[Collected data]
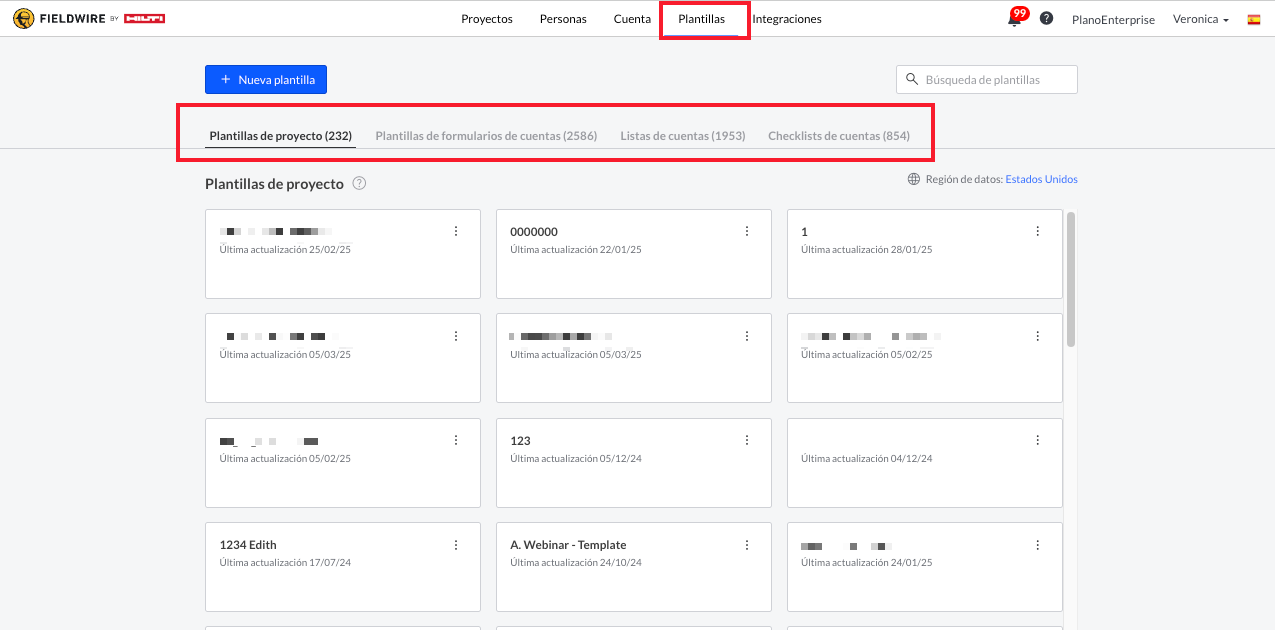Click the Spanish flag language icon
This screenshot has width=1275, height=630.
tap(1253, 19)
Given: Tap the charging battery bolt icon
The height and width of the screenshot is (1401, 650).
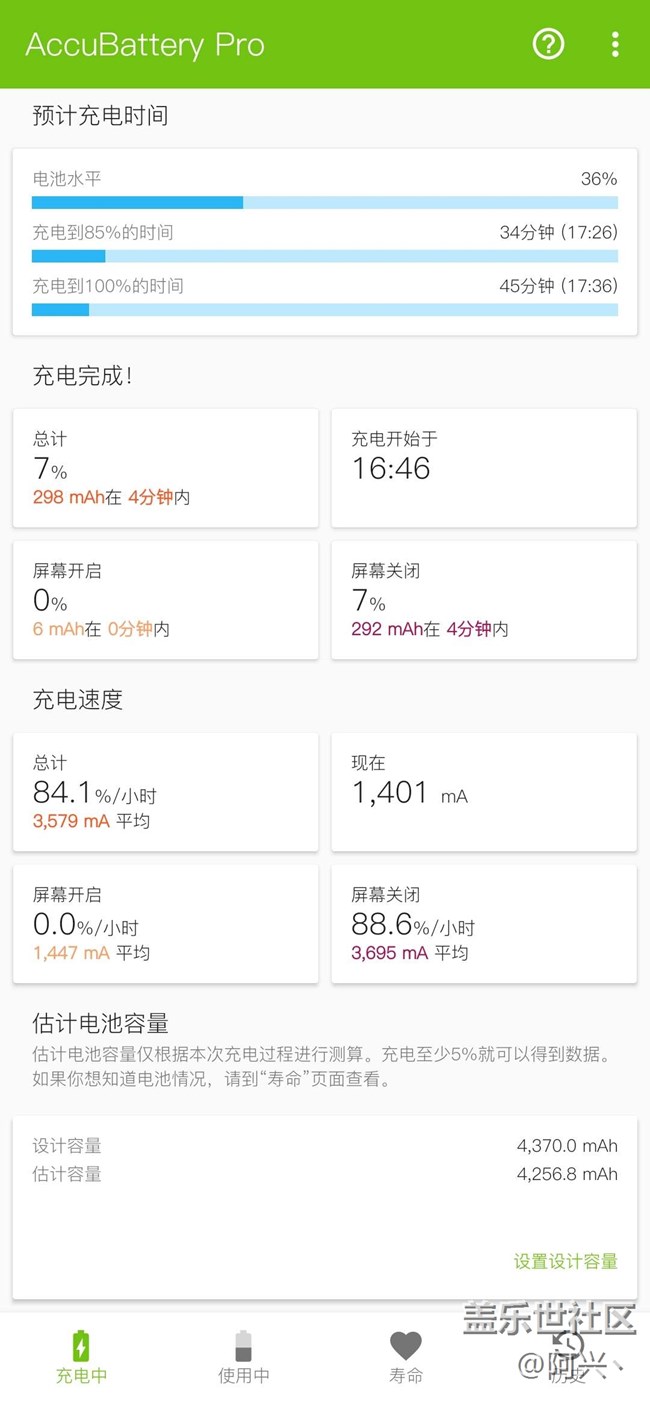Looking at the screenshot, I should 81,1345.
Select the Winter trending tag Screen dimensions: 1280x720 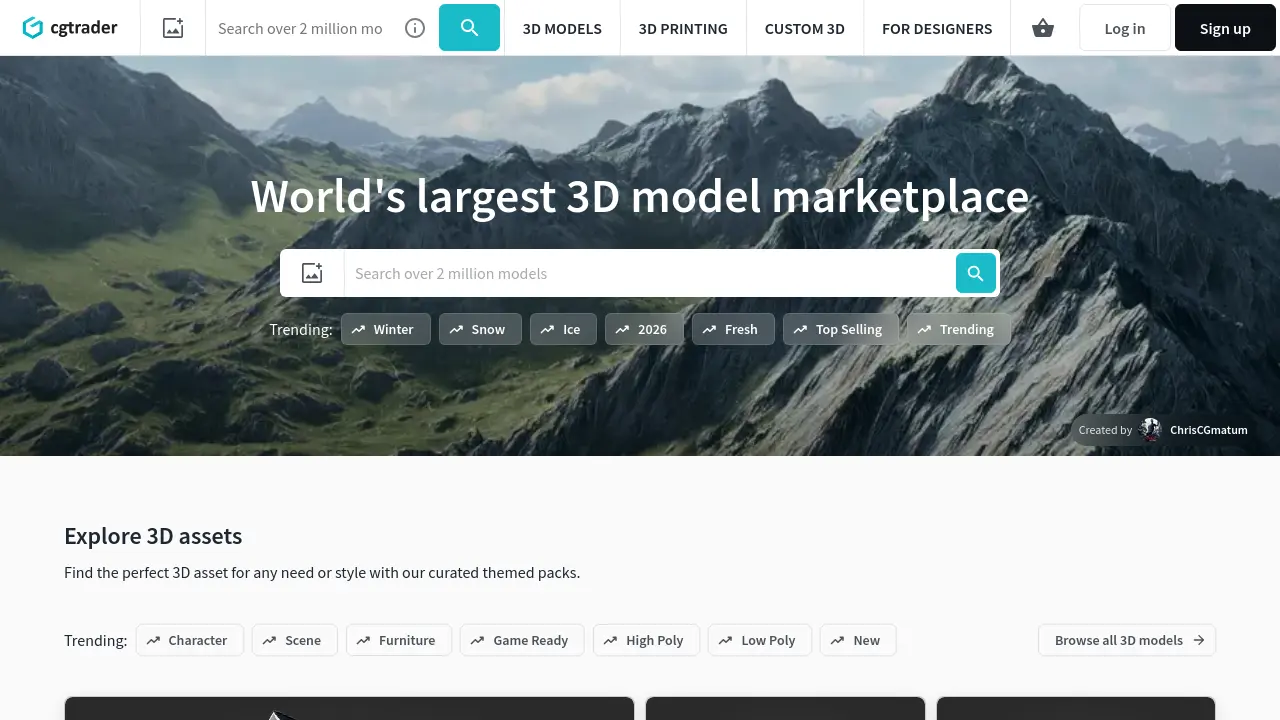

• _Prompt_: From the line containing "The height and" down to the final line of the records above, restate every line word for word, add nothing, and skip the pictures.

• _Reply to the task_:
The height and width of the screenshot is (1401, 650).
Looking at the screenshot, I should 81,1345.
Select the Winter trending tag Screen dimensions: 1280x720 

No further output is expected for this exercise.